I liked Kevin Smith's "Clerks" quite a bit. Entertaining from start to finish, plenty of good laughs, but also a charming film on a human level.
"Clerks II" fails to duplicate what made "Clerks" special. Or maybe it's more accurate to say that while it does have some of the same elements, they are not present to the same degree, or even close. It's as if Smith started out with one and a third movies worth of solid, well-written, funny "Clerks"-type material, used a full movie's worth on "Clerks," and now had only that little remainder left to try to stretch out into another movie.
In "Clerks II," Randal the video store clerk (Jeff Anderson) and Dante the convenience store clerk (Brian O'Halloran) move on to jobs at a fast food joint after fire destroys their old digs. Dante is getting cold feet about marrying his lovely but bland fiancée and moving to Florida.
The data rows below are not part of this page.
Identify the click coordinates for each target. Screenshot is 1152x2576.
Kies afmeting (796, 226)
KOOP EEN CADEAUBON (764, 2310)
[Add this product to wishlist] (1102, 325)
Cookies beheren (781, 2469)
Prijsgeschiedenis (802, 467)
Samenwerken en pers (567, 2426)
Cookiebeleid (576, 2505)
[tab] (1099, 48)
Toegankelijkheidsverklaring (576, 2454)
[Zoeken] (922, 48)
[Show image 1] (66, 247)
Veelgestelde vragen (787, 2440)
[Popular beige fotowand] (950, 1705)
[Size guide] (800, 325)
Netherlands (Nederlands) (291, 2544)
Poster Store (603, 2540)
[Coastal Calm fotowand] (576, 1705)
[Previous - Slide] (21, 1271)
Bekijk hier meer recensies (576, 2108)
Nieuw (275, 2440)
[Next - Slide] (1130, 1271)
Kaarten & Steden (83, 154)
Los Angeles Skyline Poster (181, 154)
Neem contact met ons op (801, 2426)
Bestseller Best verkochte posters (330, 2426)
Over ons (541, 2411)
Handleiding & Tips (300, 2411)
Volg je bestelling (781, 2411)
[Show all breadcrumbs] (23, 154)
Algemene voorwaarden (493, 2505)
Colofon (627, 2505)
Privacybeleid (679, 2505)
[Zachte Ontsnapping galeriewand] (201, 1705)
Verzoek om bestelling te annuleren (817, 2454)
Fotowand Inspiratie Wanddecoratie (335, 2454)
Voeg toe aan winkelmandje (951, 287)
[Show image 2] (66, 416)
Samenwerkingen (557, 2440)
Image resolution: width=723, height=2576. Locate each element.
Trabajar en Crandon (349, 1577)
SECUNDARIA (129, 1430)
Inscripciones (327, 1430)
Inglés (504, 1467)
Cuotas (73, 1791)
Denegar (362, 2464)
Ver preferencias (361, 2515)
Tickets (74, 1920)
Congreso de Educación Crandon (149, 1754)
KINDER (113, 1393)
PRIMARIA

He comes to realize he may not be willing to give up his old life, his old neighborhood, his old friends. Matters are complicated further when he realizes he has feelings for his manager (the sultry Rosario Dawson).
The main difference between "Clerks" and its sequel, I think, is "Clerks" is much more realistic. Sure there is oddball stuff, but it's mostly oddball stuff you could imagine really happening. With "Clerks II" though, a lot of the intended humor comes from elements that too obviously would never happen in real life.
In "Clerks," Randal is a stitch - a slacker loser drifting through life, dropping in the occasional hilarious cynical, sexual, and/or scatological pronouncement. But whereas in the original those remarks flowed naturally from conversation, in the sequel everything out of his mouth is a punch line. He's not a full person any more; he's just a mouthpiece for the writers to try to score with "Clerks"-like witticisms. It becomes like watching a mediocre comedian who comes up with a good line maybe 20% of the time, and just drones on and on with clunkers the rest of the time.
If Randal is stripped of the bulk of his personhood and reduced to that degree to an empty caricature, the new cast member - a Christian nerd co-worker of Dante and Randal - never has any personhood beyond being an empty caricature to begin with. He isn't someone you'd meet in real life, or in "Clerks"; he's someone you'd see in bad sketch comedy.